As of December 31, 2024, the number of shares of common stock outstanding was 898,175,408, 902,771,081 as of December 31, 2023 and 903,865,763 as of December 31, 2022.
18.2     Preference shares
The 540,000,000 preference shares, when issued, will entitle a holder to full voting rights and to a preferential right to dividends and distributions upon liquidation.
The Company is a party to an option agreement regarding the preference shares with Stichting Continuïteit ST (the “Stichting”), entered into on January 22, 2007, with a duration of ten years, an agreement which was extended for additional ten years in October 2016. The Managing Board and Supervisory Board, along with the board of the Stichting, have declared that they are jointly of the opinion that the Stichting is independent of the Company. The option agreement provides for the issuance of up to a maximum 540,000,000 preference shares. Any such shares would be issued to the Stichting upon its request and in its sole discretion and upon payment of at least 25% of the par value of the preference shares to be issued. The shares would be issuable in the event of actions which the board of the Stichting determines would be contrary to the Company’s interests, shareholders and other stakeholders and which, in the event of a creeping acquisition or offer for the Company’s common shares, are not supported by the Company’s Managing Board and Supervisory Board. The preference shares may remain outstanding for no longer than two years. The effect of the preference shares may be to deter potential acquirers from effecting an unsolicited acquisition resulting in a change of control as well as to create a level-playing field in the event actions which are considered to be hostile by the Company’s Managing Board and Supervisory Board, as described above, occur and which the board of the Stichting determines to be contrary to the Company’s interests, shareholders and other stakeholders.
There were no preference shares issued as of December 31, 2024 and December 31, 2023.
18.3     Treasury stock
As of December 31, 2024, the Company owned 13,106,512 shares classified as treasury stock in the consolidated statement of equity compared to 8,510,839 shares as of December 31, 2023 and 7,416,157 shares as of December 31, 2022.
The treasury shares have been originally designated for allocation under the Company’s share-based remuneration programs. As of December 31, 2024, 86,565,271 of these treasury shares were transferred to employees under the Company’s share-based remuneration programs, of which 5,542,756 shares during the year ended December 31, 2024, 6,502,300 shares during the year ended December 31, 2023 and 6,587,002 shares during the year ended December 31, 2022.
On July 1, 2021, the Company announced the launch of a share buy-back program of up to $1,040 million to be executed within a three-year period. Under this share buy-back program, the Company purchased approximately 4.1 million shares of its outstanding common stock for a total of $175 million during the first half of 2024, from January until the program concluded in June. During 2023, the Company purchased approximately 7.6 million shares of its outstanding common stock for $346 million under this program. During 2022, the Company purchased approximately 9.2 million shares of its outstanding common stock for $346 million under this program.
On June 21, 2024, the Company announced the launch of a new share buy-back plan comprising two programs of up to $1,100 million to be executed within a three years period. Since the program's
inception in July 2024, the Company has repurchased approximately 6 million shares of its common stock for a total amount of $184 million.

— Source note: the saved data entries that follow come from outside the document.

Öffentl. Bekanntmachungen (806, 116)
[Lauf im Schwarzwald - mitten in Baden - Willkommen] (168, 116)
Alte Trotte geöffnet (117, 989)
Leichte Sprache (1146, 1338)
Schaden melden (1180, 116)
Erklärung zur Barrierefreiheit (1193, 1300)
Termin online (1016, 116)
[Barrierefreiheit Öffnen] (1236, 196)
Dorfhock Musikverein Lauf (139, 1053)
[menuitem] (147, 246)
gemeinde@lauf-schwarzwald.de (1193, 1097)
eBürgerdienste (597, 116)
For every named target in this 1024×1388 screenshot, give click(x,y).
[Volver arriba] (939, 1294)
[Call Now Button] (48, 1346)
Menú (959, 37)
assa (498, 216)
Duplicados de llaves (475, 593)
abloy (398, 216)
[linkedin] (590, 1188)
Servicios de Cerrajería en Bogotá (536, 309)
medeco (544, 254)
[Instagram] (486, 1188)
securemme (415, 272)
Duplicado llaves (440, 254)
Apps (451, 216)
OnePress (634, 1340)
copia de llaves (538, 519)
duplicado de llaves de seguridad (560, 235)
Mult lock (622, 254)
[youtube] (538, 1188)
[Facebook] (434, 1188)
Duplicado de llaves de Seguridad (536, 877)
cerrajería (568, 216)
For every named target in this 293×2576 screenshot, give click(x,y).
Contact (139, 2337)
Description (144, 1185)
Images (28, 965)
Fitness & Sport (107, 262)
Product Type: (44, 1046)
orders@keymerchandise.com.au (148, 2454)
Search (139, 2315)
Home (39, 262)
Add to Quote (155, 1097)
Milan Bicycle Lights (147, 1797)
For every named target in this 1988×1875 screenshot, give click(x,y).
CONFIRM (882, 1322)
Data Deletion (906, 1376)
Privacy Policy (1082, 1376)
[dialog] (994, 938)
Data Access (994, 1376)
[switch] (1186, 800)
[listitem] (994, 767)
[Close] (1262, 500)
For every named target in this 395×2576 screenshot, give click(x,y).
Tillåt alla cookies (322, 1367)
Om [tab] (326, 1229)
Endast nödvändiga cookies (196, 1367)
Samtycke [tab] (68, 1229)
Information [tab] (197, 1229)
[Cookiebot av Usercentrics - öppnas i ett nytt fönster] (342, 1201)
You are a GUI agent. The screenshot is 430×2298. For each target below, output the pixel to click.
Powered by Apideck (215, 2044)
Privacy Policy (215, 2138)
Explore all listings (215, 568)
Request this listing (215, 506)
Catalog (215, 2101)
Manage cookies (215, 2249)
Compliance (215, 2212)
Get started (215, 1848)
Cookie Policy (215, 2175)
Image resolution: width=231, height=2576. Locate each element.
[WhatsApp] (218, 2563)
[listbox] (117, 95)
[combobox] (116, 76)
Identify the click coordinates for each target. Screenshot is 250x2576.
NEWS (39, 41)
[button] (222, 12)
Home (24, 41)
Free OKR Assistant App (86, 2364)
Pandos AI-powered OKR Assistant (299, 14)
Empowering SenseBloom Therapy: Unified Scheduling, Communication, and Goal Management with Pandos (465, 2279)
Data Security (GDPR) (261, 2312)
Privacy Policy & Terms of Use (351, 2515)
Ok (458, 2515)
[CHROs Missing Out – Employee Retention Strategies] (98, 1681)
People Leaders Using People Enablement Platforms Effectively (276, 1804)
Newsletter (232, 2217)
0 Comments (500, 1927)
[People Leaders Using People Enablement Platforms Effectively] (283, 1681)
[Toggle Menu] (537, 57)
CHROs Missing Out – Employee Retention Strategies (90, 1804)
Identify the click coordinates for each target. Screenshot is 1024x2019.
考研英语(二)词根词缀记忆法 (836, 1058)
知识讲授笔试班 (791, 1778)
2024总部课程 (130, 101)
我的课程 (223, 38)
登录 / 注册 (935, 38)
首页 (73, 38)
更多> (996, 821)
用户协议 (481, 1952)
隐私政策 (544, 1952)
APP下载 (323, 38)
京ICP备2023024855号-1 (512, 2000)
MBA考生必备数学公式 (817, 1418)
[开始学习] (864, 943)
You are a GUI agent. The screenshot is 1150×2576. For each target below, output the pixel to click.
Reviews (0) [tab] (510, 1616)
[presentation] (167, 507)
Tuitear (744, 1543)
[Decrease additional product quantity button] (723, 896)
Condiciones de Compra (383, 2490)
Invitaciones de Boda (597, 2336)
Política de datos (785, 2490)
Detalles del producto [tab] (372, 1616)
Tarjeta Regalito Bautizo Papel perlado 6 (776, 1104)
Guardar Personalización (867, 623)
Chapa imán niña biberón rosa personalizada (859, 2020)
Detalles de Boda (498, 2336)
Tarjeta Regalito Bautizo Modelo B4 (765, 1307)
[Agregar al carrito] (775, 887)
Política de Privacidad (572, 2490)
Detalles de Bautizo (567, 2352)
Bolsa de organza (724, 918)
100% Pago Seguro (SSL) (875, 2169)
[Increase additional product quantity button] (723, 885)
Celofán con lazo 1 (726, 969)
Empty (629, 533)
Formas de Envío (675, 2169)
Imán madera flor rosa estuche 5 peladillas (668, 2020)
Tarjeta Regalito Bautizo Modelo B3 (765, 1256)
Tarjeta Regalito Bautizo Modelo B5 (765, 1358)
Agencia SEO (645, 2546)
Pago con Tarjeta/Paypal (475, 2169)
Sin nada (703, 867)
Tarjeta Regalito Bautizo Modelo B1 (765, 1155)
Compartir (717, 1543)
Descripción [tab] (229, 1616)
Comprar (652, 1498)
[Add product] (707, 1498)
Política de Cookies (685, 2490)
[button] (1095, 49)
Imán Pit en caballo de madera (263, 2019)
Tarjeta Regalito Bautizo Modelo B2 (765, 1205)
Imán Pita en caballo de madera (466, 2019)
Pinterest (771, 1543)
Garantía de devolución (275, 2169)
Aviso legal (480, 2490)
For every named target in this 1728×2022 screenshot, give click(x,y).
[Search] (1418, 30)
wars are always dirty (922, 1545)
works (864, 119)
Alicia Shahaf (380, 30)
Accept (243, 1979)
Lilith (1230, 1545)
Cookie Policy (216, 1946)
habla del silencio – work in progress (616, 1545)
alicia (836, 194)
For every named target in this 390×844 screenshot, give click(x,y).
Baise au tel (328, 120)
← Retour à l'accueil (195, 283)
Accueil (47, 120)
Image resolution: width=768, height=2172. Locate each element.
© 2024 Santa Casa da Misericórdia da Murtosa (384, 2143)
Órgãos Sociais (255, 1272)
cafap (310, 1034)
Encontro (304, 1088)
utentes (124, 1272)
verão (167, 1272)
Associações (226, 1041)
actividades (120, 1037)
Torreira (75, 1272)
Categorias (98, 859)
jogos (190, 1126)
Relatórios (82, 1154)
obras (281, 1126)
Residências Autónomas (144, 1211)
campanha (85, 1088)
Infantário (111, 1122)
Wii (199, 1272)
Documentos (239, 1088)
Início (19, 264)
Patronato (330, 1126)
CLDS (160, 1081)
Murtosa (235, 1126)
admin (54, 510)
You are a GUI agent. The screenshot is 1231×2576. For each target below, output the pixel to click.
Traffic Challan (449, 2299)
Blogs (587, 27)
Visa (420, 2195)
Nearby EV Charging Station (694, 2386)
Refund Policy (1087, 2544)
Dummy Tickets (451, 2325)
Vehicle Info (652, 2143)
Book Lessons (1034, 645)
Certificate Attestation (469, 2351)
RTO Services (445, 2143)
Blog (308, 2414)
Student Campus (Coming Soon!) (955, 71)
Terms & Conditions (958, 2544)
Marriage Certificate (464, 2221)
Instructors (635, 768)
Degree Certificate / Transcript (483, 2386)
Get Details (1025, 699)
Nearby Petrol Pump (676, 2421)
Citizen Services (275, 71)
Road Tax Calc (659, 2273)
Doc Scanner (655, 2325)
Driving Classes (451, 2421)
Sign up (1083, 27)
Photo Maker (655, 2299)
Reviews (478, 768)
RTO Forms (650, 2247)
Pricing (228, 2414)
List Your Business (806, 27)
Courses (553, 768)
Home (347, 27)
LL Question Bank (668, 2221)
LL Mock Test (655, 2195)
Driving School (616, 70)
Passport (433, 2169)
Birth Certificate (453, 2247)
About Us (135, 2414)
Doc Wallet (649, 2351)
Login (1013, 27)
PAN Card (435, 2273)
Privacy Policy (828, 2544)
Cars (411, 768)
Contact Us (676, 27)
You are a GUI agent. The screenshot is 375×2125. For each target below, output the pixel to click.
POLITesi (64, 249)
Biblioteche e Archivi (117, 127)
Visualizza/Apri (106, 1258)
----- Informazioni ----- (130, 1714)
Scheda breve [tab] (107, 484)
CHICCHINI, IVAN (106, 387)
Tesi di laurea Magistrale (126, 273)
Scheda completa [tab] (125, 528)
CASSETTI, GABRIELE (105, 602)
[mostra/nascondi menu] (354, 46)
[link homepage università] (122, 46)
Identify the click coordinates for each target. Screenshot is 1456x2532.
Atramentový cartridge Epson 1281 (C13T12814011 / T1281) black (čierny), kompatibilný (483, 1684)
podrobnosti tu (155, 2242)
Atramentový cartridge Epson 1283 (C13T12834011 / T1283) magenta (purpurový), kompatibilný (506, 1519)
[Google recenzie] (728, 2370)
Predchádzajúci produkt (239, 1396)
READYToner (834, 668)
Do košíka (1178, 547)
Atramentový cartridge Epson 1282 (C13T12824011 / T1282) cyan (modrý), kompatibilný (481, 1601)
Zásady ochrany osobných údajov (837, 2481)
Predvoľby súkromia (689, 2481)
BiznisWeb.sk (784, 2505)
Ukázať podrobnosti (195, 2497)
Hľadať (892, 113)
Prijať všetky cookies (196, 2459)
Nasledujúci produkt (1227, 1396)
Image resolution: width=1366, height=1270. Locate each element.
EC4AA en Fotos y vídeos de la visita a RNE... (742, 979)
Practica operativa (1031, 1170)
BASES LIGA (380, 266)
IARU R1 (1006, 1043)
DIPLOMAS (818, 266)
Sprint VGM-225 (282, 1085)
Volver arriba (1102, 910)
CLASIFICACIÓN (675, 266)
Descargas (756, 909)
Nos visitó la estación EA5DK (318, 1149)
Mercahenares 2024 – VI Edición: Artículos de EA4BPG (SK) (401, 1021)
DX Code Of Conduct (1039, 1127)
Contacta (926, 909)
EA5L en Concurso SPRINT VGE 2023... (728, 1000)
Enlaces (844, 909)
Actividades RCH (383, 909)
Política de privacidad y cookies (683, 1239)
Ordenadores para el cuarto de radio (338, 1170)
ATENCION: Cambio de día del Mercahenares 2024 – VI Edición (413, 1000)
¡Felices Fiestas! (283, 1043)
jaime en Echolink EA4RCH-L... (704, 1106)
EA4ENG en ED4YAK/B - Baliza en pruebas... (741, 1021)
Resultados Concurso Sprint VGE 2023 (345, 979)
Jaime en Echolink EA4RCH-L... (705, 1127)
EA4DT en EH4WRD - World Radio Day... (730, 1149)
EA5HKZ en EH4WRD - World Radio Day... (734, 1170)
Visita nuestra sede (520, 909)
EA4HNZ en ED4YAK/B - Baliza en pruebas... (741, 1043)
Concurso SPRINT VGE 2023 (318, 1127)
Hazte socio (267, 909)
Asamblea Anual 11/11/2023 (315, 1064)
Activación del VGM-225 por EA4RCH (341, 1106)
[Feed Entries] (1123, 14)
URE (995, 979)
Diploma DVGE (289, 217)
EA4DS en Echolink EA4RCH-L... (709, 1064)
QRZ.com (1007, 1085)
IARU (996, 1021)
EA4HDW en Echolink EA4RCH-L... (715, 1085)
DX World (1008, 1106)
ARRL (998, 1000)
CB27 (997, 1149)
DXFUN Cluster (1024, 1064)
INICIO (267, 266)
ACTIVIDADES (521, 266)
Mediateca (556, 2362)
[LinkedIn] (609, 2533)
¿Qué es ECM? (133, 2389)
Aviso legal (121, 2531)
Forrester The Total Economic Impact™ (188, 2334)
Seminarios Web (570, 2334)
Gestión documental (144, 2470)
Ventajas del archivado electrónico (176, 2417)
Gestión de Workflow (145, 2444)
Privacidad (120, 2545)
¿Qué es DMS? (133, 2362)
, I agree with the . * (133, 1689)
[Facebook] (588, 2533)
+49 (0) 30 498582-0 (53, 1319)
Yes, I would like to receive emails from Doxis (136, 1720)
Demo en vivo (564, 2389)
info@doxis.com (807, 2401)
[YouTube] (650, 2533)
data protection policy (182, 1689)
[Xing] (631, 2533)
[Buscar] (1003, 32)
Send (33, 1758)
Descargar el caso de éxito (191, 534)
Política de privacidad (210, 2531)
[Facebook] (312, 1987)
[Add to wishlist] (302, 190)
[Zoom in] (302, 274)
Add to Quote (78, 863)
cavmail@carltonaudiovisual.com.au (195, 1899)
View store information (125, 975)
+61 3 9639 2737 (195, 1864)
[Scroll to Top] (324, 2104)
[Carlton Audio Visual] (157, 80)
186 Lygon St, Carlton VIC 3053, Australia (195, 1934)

18.4     Unvested share awards for the employees
On an annual basis, the Compensation Committee (on behalf of the Supervisory Board and with its approval) grants stock-based awards to the senior executives and selected employees (the “Employee Plan”). The awards are granted for services rendered under the Employee Plan. There are two types of unvested shares: (1) shares granted to employees, which are subject only to service conditions and vest over the requisite service period, and (2) shares granted to executives and other selected employees, for which vesting is subject to service and performance conditions.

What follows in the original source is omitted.